WHAT IS TRADITIONAL BARBEQUE
The fact that I have even written this sentence is pure admission to being a Yankee, as was plainly obvious to those at Scott’s BBQ when Chef Lori and I arrived on our recent trip back to South Carolina. You see those of us in the North, of which I assume most of us who are reading this article are, just don’t really understand what traditional (read real) Barbeque is.
I’ve dedicated a majority of the last 18 years of my professional life to truly understand the art of cooking meat using wood smoke and extended periods of time at low heat. I have been consumed with getting it right, but it doesn’t “course through my veins”, it’s not directly part of my lineage and it is not part of my heritage either, or is it?. What drew me to learning and adapting a style of Barbeque from South Carolina was the heritage of those who developed it in the first place. Being of Scottish, Irish, English and Germanic origin, I found myself drawn into learning more and more about the Scottish and Germanic influences that shaped Carolina Barbeque.

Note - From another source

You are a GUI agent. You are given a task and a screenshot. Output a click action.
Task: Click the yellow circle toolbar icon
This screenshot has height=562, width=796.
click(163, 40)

I grew up associating the term barbeque to be synonymous with grilling; in reality, they are in no way close to being related other than cooking meat with heat. I realize that this is true for most Canadians, as for the most part people refer to our restaurant as Memphis Grill, which is hilarious to me, considering we don’t actually grill anything. We can’t, by the way; we don’t have a charbroiler to do so.
… people refer to our restaurant as Memphis Grill, which is hilarious to me, considering we don’t actually grill anything – because we don’t have a gas charbroiler…

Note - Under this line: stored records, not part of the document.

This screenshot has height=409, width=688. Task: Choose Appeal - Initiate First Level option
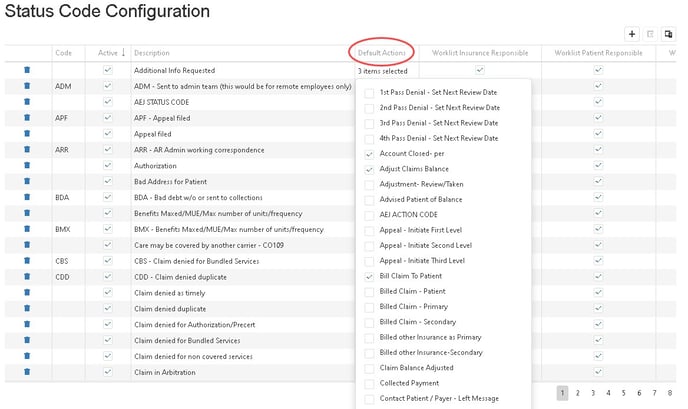tap(370, 230)
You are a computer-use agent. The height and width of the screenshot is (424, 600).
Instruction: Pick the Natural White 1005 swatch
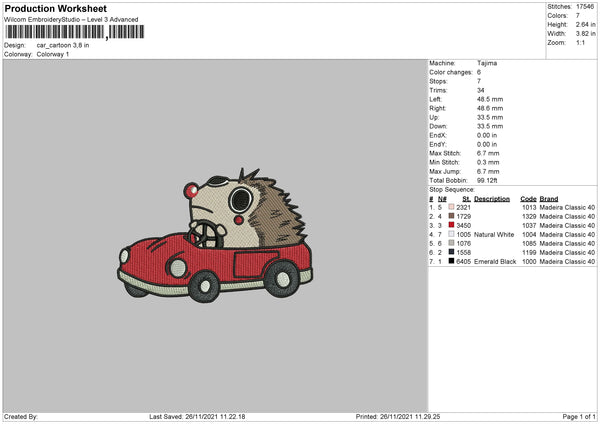(x=451, y=234)
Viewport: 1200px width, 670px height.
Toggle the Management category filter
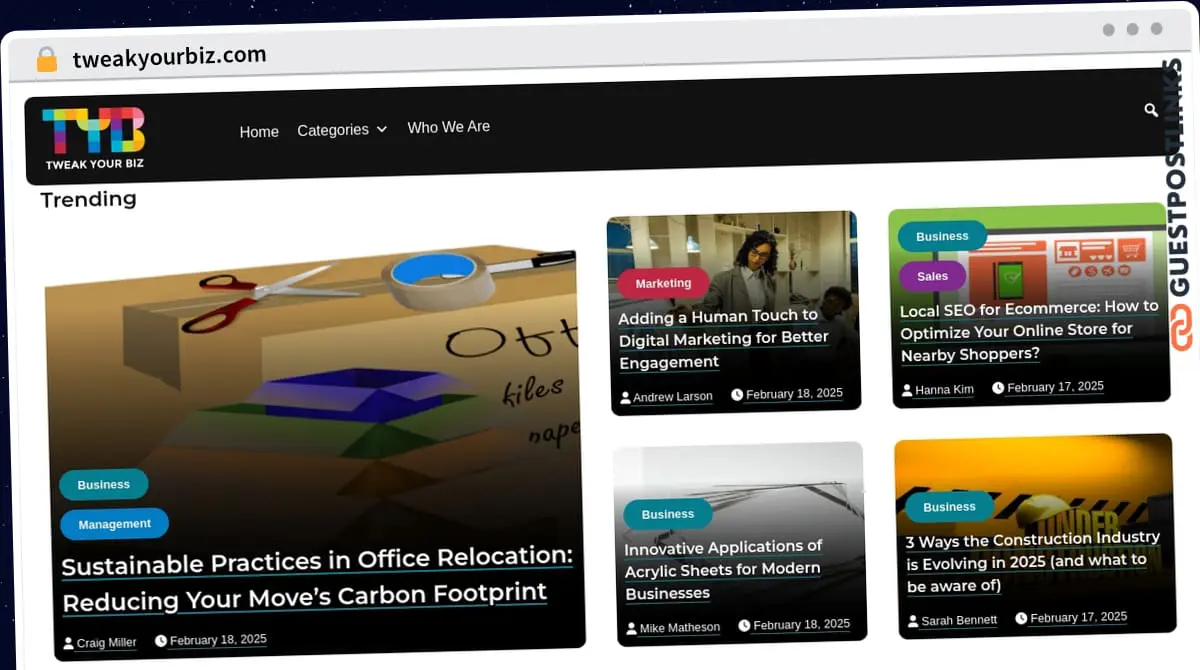(113, 523)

So why does it matter? Why does it matter what we call it, as long as we enjoy it?
Part of me agrees with you, that it doesn’t matter, but then the preservationist part of me thinks it means everything. For over 500 years, people in the Carolinas have cooked Barbeque, and even though it may not be my lineage and heritage, it combines everything I believe in with respect to food.

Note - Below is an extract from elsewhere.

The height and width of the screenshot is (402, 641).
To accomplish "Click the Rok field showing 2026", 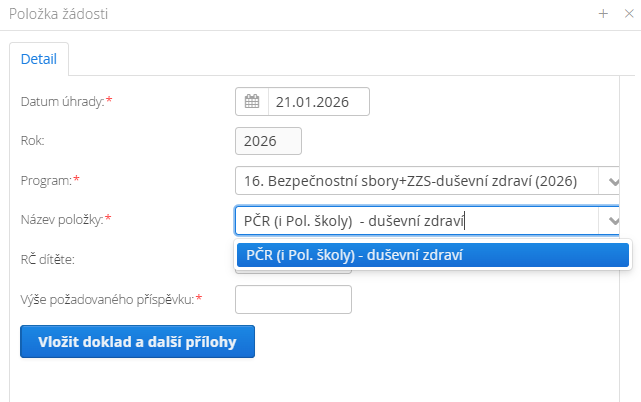I will click(268, 141).
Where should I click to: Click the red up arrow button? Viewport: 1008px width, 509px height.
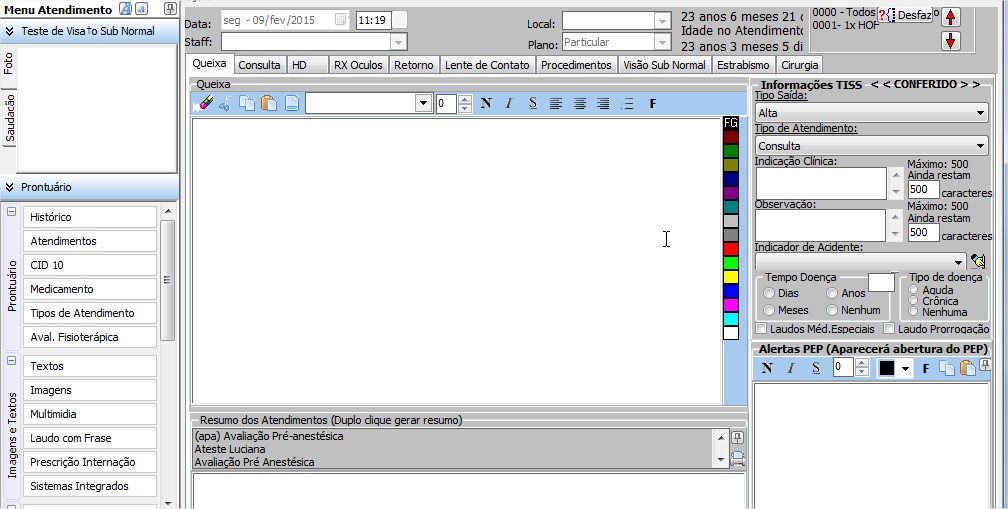coord(950,16)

You see, Traditional Barbeque was a way of survival, in the beginning, something that a community depended on was the ability to extend the shelf-life of pork. As history moves forward, smoking hogs was a way of feeding people en mass and was an event, a gathering, a celebration of food with family and friends. To a kid who grew up with food and family being intertwined with celebration and holidays, barbeque and its reasons seemed to fit into the food culture I was raised in.
So you see, I found a link between my heritage and family culture with that of the Carolinas, specifically South Carolina, and Traditional Barbeque. To a Carolinian, barbeque means one thing – Pork, hopefully from a whole hog cooked overnight in a pit fired by hardwood coals.
To them, barbeque is a noun, not a verb, to them, it means that one singular meat, served with one of the four marinades (read sauce) found in the state depending on where you are.I guess I’m lucky to be able to think about barbeque with a broader palette, as this last trip down has taught both Chef Lori and me that our style and diversity truly is Barbeque without Borders. To this Canadian kid, Barbeque means many things. It’s an obsession, a professional stand against the dumbing down of culinary standards in foodservice by preserving the last truly inconvenient cuisine, but most of all, Barbeque to me is a connection to a culinary history that isn’t directly mine, but I fell in love with some 18 years ago.